> [The request]:
Rewrite the data below, substituting "How can I carry out" for "How do I perform" everywhere it occurs and leaving all other text unchanged.

# Start of Recorded information

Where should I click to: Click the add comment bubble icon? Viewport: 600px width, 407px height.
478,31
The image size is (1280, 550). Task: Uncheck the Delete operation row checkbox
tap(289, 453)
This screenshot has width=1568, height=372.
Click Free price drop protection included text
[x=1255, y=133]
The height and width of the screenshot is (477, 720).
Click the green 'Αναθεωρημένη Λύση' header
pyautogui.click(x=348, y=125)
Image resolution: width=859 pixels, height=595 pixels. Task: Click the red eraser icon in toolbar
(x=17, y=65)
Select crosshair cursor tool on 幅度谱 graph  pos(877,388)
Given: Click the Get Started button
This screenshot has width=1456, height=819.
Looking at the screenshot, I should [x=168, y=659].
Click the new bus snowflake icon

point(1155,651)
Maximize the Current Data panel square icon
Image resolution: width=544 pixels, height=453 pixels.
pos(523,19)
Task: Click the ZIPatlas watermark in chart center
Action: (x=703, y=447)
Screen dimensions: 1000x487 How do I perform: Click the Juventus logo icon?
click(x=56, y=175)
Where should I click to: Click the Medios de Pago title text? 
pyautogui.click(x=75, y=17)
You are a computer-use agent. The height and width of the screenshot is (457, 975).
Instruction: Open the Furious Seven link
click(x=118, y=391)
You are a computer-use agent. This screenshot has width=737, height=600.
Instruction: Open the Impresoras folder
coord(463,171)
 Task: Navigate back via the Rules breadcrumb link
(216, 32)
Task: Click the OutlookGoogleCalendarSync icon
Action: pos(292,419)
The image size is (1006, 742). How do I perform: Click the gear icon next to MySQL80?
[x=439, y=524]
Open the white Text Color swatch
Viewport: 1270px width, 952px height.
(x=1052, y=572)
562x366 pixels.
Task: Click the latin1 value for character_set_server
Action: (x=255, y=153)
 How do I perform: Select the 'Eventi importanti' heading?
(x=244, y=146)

# End of Recorded information

> [Expected answer]:
Where should I click to: Click the add comment bubble icon? Viewport: 600px width, 407px height.
478,31
The image size is (1280, 550). Task: Uncheck the Delete operation row checkbox
tap(289, 453)
This screenshot has width=1568, height=372.
Click Free price drop protection included text
[x=1255, y=133]
The height and width of the screenshot is (477, 720).
Click the green 'Αναθεωρημένη Λύση' header
pyautogui.click(x=348, y=125)
Image resolution: width=859 pixels, height=595 pixels. Task: Click the red eraser icon in toolbar
(x=17, y=65)
Select crosshair cursor tool on 幅度谱 graph  pos(877,388)
Given: Click the Get Started button
This screenshot has width=1456, height=819.
Looking at the screenshot, I should [x=168, y=659].
Click the new bus snowflake icon

point(1155,651)
Maximize the Current Data panel square icon
Image resolution: width=544 pixels, height=453 pixels.
pos(523,19)
Task: Click the ZIPatlas watermark in chart center
Action: (x=703, y=447)
Screen dimensions: 1000x487 How can I carry out: Click the Juventus logo icon?
click(x=56, y=175)
Where should I click to: Click the Medios de Pago title text? 
pyautogui.click(x=75, y=17)
You are a computer-use agent. The height and width of the screenshot is (457, 975).
Instruction: Open the Furious Seven link
click(x=118, y=391)
You are a computer-use agent. This screenshot has width=737, height=600.
Instruction: Open the Impresoras folder
coord(463,171)
 Task: Navigate back via the Rules breadcrumb link
(216, 32)
Task: Click the OutlookGoogleCalendarSync icon
Action: pos(292,419)
The image size is (1006, 742). How can I carry out: Click the gear icon next to MySQL80?
[x=439, y=524]
Open the white Text Color swatch
Viewport: 1270px width, 952px height.
(x=1052, y=572)
562x366 pixels.
Task: Click the latin1 value for character_set_server
Action: (x=255, y=153)
 How can I carry out: Select the 'Eventi importanti' heading?
(x=244, y=146)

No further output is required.